Pruis, Kees
Kees Pruis [7 maart 1889 - 28-maart-1957] Nederlands cabaretier en amusementszanger van zowel komische als dramatische liederen.
Kees begon zijn muzikale loopbaan achter de groentekar in Haarlem en kwam via cafés en kleine theaters geleidelijk aan tot grote populariteit. Hij debuteert in 1914 als zanger in de schouwburg van Haarlem te maken aan het beroepstoneel.
In 1915 treedt hij op in de Haagse Bioscoop, waar hij met zijn “geheel zelf vervaardigd repertoire”, de filmvoorstelling verluchtigt.
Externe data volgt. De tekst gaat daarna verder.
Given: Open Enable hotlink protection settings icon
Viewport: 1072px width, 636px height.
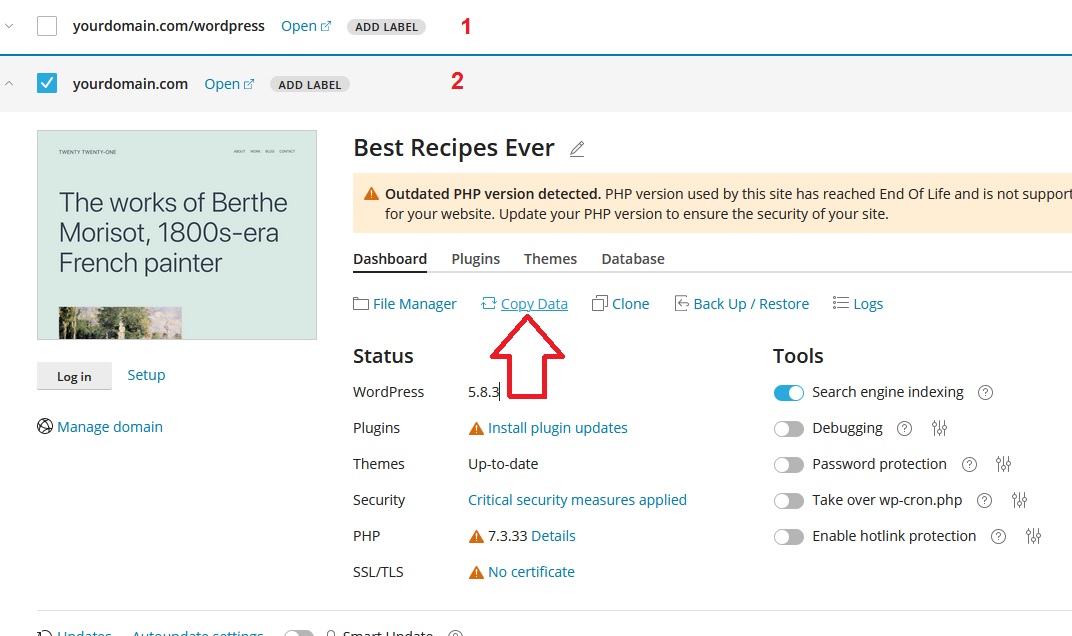Looking at the screenshot, I should (x=1033, y=536).
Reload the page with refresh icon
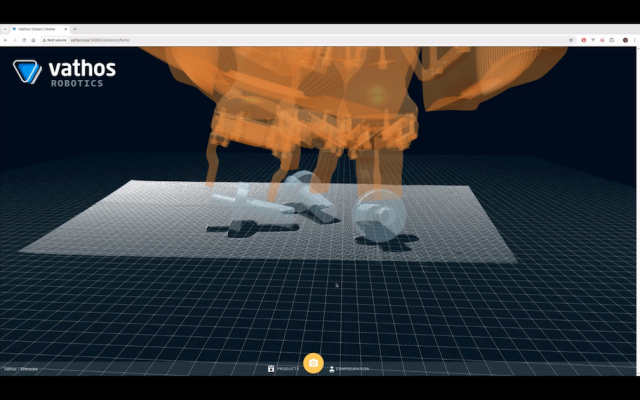This screenshot has height=400, width=640. coord(24,40)
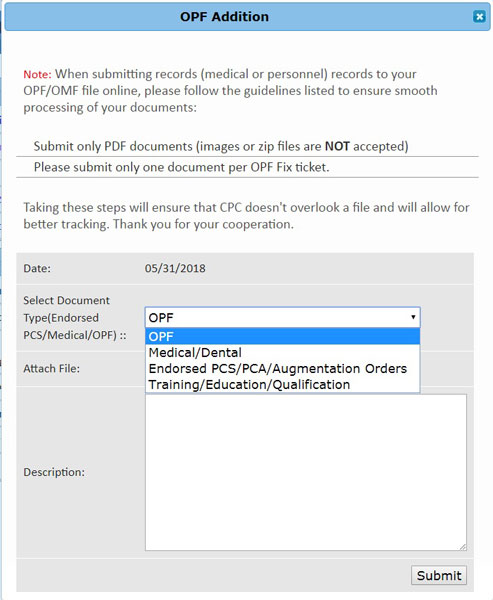Click the date value 05/31/2018
The height and width of the screenshot is (600, 493).
175,268
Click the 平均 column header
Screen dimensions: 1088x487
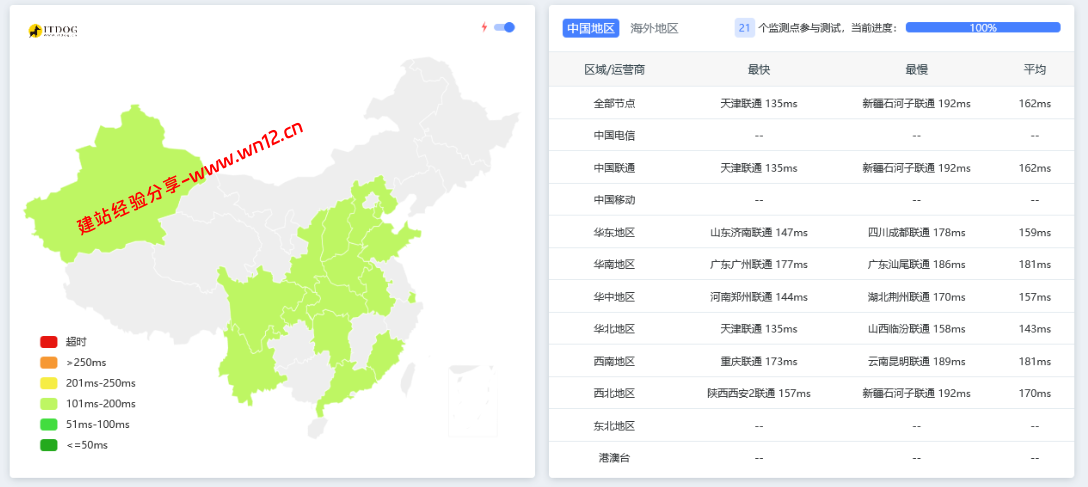point(1035,69)
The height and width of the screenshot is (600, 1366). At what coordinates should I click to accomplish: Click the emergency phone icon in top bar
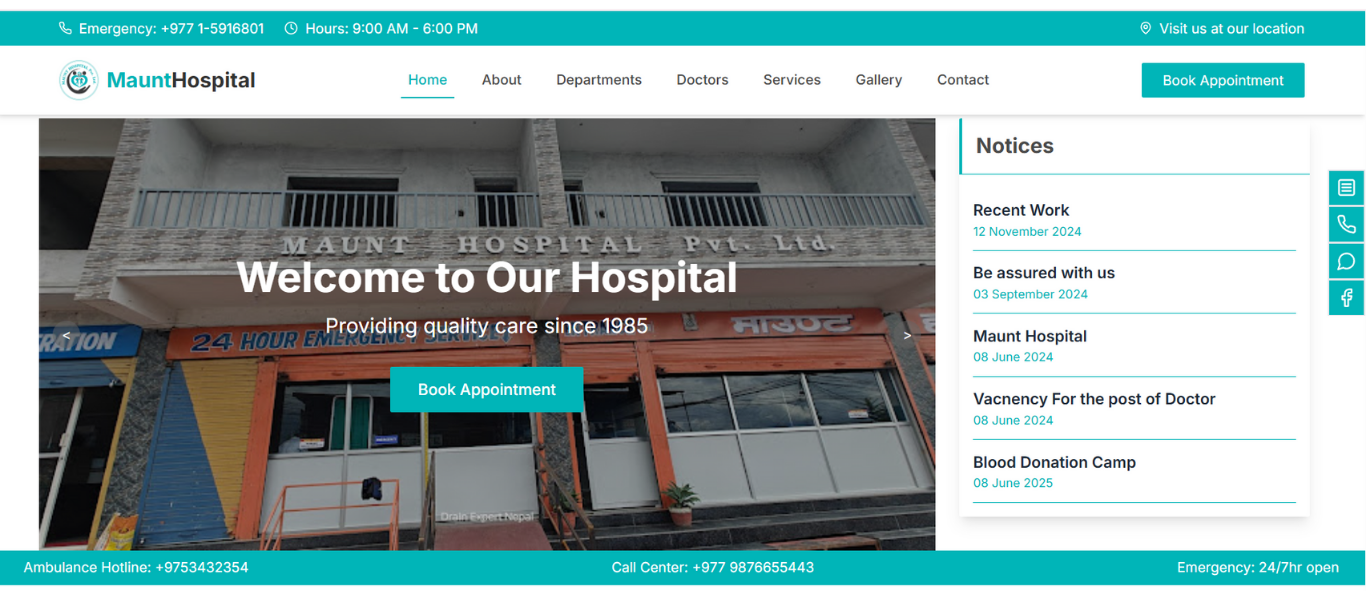click(x=65, y=29)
Het zal een hele zit geweest zijn, een filmvoorstelling van “Nero en Agrippina een Reuzen Romeinsche Film” was maar liefst 2200 meter lang.
Om een en ander in de juiste tijd te plaatsen, op het zelfde moment speel het Flora gezelschap de laatste serie voorstellingen van de Rido revue “Loop naar den Duivel”, met onder meer Louis Davids, Rika Davids én Henriëtte Davids en Chris de La Mar (de jongste broer van Nap).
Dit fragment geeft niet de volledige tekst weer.